Il genio bergamasco ha incarnato il sentimento e lo spirto del Romanticismo italiano, coniugando storia, passione e amor di patria in un linguaggio musicale nuovo, espressivo e inconfondibile. Se la parte operistica è nota al grande pubblico, di Donizetti resta ancora nascosto ai più un mondo musicale più intimo, rappresentato dal repertorio strumentale e dalle numerose pagine sacre e sinfoniche. La sua espressione musicale, complessa e variegata, è quindi costituita anche da composizioni più profonde – nate per le più svariate occasioni – che rappresentano un altro volto di Donizetti, uno spirito forse più personale e riservato, ma capace di affascinare per la sua costante spontanea vena creativa e melodica.
«Larghetto», per pianoforte a quattro mani
Il pianoforte rappresenta un importante punto di riferimento nel mondo musicale dell’Ottocento, in particolare dal punto di vista didattico: i primi insegnanti di Donizetti a Bergamo, Giovanni Simone Mayr insieme al collega pianista Antonio Gonzales, istruirono il loro pupillo in merito alla tecnica al pianoforte e al repertorio del tempo (in particolare Mozart, Haydn e il primo Beethoven). Oltre alla didattica, però, il pianoforte rappresentava anche uno status symbol , attraverso il quale il musicista veniva introdotto nel mondo aristocratico dei salotti e delle accademie. Una di queste figure di riferimento, nella vita di Donizetti, fu Marianna Pezzoli Grataroli, sua allieva e organizzatrice di alcuni di questi appuntamenti: il suo salotto era il simbolo della musica da camera bergamasca, per il quale anche Donizetti compose diverse pagine, composizioni da eseguire insieme a lei sul pianoforte. Questo «Larghetto», qui eseguito dal duo pianistico bergamasco di Daniele e Davide Trivella, incarna in modo mirabile lo stile musicale e il clima delle accademie: la scrittura è lirica e distesa, in perfetto dialogo ad altri elementi, richiami diretti del mondo operistico.

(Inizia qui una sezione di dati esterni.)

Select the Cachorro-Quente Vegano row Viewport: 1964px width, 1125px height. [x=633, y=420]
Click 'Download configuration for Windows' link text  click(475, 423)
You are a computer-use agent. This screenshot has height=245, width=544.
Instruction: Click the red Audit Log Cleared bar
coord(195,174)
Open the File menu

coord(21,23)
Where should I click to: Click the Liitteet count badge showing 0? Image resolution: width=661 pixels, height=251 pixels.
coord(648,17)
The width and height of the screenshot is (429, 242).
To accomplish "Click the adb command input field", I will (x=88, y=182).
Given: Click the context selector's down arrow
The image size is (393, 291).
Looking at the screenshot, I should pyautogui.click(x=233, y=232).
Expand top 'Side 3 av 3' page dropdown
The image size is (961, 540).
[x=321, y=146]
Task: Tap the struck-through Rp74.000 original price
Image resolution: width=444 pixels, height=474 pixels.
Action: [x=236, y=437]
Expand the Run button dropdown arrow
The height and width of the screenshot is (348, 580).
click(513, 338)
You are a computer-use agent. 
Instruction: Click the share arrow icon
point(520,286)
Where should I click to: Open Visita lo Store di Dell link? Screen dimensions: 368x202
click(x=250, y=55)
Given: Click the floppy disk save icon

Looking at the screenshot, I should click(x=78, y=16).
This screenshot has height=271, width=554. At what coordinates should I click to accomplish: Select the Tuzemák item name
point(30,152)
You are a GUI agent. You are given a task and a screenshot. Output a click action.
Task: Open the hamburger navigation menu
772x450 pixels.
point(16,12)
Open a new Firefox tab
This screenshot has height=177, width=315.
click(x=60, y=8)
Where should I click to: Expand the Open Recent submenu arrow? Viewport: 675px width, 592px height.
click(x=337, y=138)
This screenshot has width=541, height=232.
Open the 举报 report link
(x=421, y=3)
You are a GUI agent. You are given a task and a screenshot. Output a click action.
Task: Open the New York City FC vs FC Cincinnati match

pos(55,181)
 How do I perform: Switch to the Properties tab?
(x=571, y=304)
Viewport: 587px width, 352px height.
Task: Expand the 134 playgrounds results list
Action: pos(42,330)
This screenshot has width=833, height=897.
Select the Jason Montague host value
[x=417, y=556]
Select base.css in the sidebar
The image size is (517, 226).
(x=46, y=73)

«Primo studio», per clarinetto
Il mondo degli strumenti a fiato rappresenta un punto di riferimento per la musica nel territorio bergamasco. Dai suonatori del XVI secolo, con la figura di Cermonio Besozzi che ebbe successo e carriera in tutta Europa, fino alla fondazione all’inizio dell’Ottocento dei primi complessi bandistici. Il mondo e le realtà delle bande - studiate ed approfondite dal musicologo Marino Anesa di Vertova - sono un universo tutto da scoprire, formato da nomi, famiglie e pagine strumentali che sono tutt’ora un punto di riferimento. Donizetti vive anch’egli a pieno questo universo, dedicando diverse composizioni a strumenti a fiato: una delle pagine più famose è la «Sonata per flauto e pianoforte» in due tempi. Questo breve studio per clarinetto, dedicato all’amico strumentista bergamasco Benigni, riflette anche la volontà di approfondire l’aspetto della didattica, mantenendo comunque una grande musicalità anche negli aspetti esplicitamente più tecnici. La composizione è articolata nella forma di «Rondò», nella quale il clarinetto esplora diverse aree sonore, dal registro più grave e morbido a quello più acuto e brillante, dando prova di grande virtuosismo e profondo umorismo.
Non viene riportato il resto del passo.